→ Work to complete: Return, word for word, the passage from the release workflow troubleshooting text below, starting at "These are configured" and ending at "no feat/fix commits.".

** START OF Excerpted text **

Permissions Required

The workflow needs these permissions:

  • contents: write - To commit version bumps and create releases
  • id-token: write - For authenticated operations

These are configured in the workflow file and granted automatically by GitHub Actions.

Troubleshooting

Release Fails: "No commits since last release"

Problem: Running "auto" release with no feat/fix commits.

Solution: Either:

  1. Add a feature or fix commit
  2. Run workflow with manual bump type (major/minor/patch)

Release Fails: "Invalid VSCE_PAT"

Problem: Personal Access Token is expired or invalid.

Solution:

  1. Generate a new PAT (see setup instructions above)
  2. Update the VSCE_PAT secret in GitHub
  3. Re-run the workflow

Release Fails: "Git push rejected"

Problem: Branch protection or permission issues.

Solution:

  1. Check that GitHub Actions has write permissions
  2. Verify no branch protection rules block bot commits
  3. Ensure GITHUB_TOKEN has necessary permissions

Version Bump Not as Expected

Problem: Wrong version increment (e.g., minor instead of major).

** END OF Excerpted text **
** START OF Raw data **

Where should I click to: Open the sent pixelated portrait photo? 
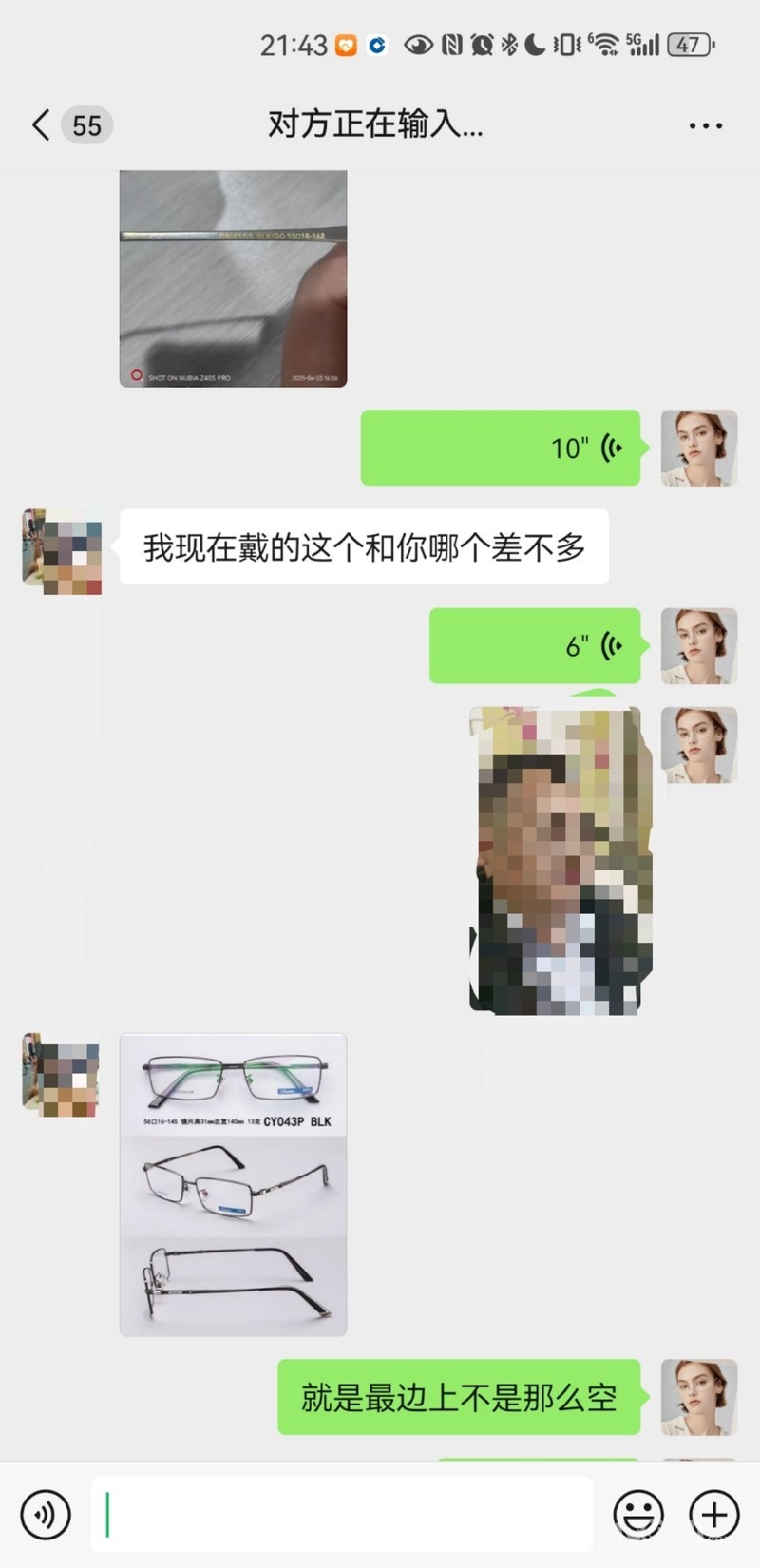tap(556, 860)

** END OF Raw data **

→ The response:
These are configured in the workflow file and granted automatically by GitHub Actions.

Troubleshooting

Release Fails: "No commits since last release"

Problem: Running "auto" release with no feat/fix commits.